*** Raw records
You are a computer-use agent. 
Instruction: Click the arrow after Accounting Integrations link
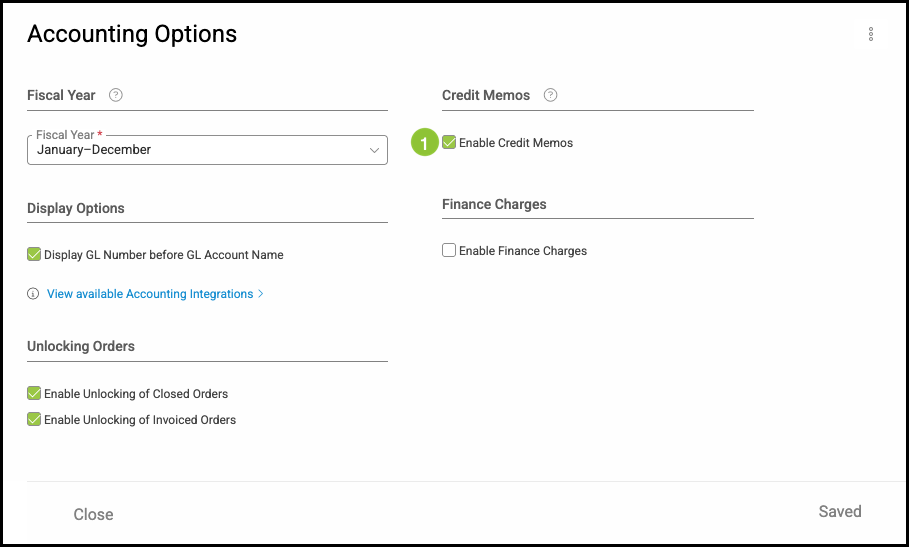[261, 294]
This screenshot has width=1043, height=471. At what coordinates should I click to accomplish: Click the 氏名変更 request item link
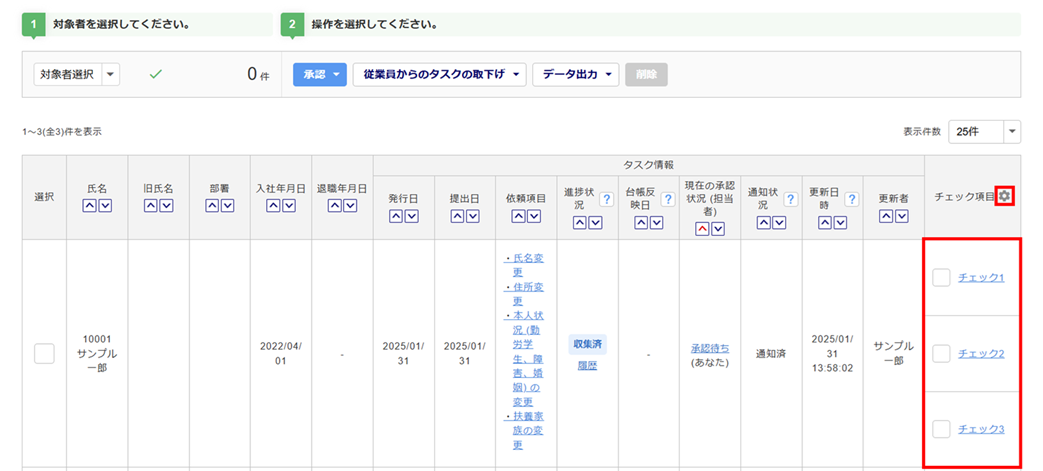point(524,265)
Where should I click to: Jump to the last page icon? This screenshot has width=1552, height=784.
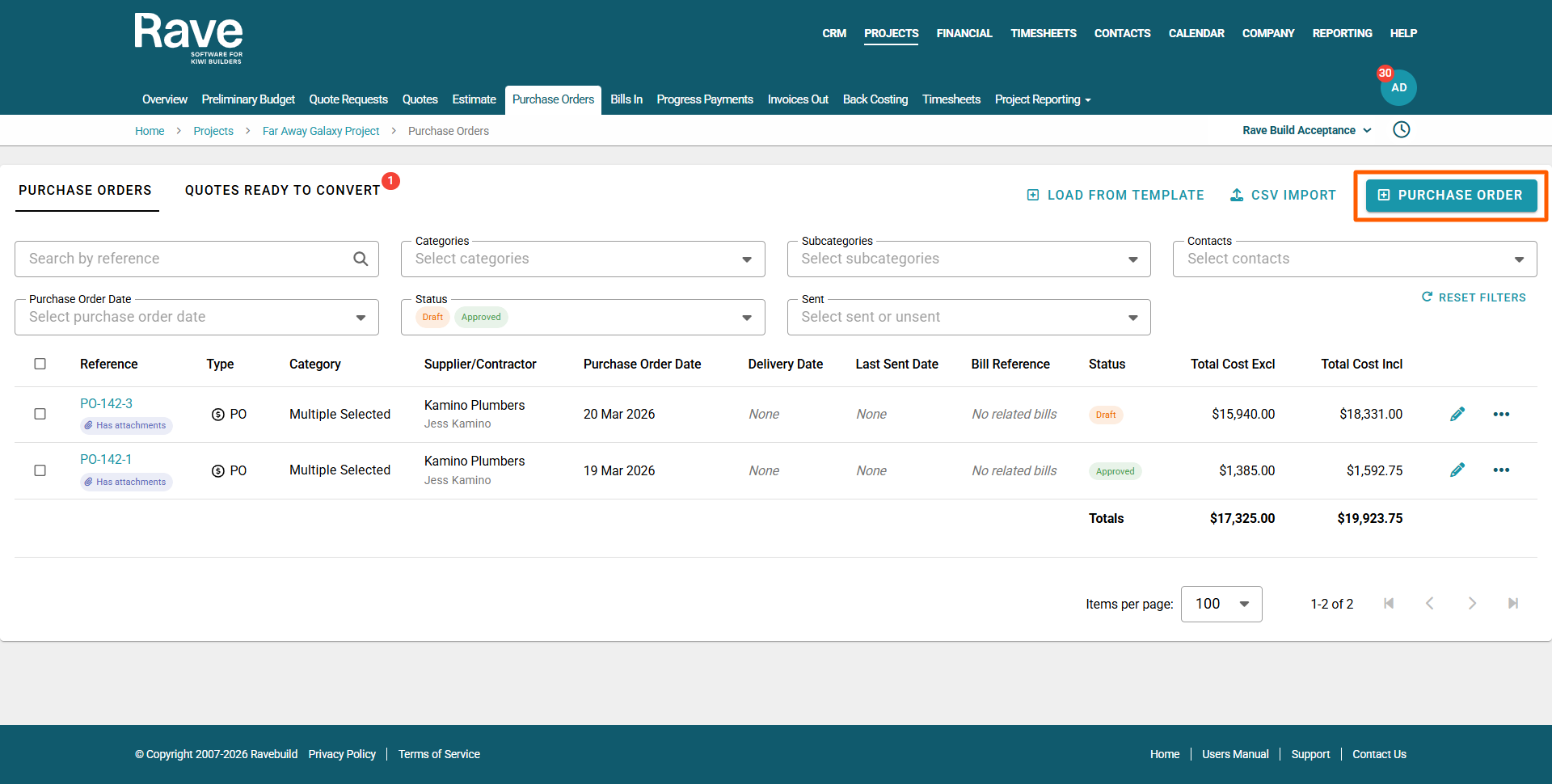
******
*** Raw records
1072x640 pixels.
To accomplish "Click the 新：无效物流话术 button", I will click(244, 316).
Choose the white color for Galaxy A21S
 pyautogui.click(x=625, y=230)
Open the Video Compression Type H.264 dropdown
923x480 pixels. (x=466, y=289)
******
▸ Stated problem:
Put every line from the one containing "You are a computer-use agent." down to the one containing "point(524,265)", both included, into a JSON list of strings with one string per line and no blank lines. Leave the pictures out of the answer.

▸ Right answer:
[
  "You are a computer-use agent. ",
  "Instruction: Click the arrow after Accounting Integrations link",
  "[261, 294]",
  "This screenshot has width=1043, height=471. At what coordinates should I click to accomplish: Click the 氏名変更 request item link",
  "point(524,265)"
]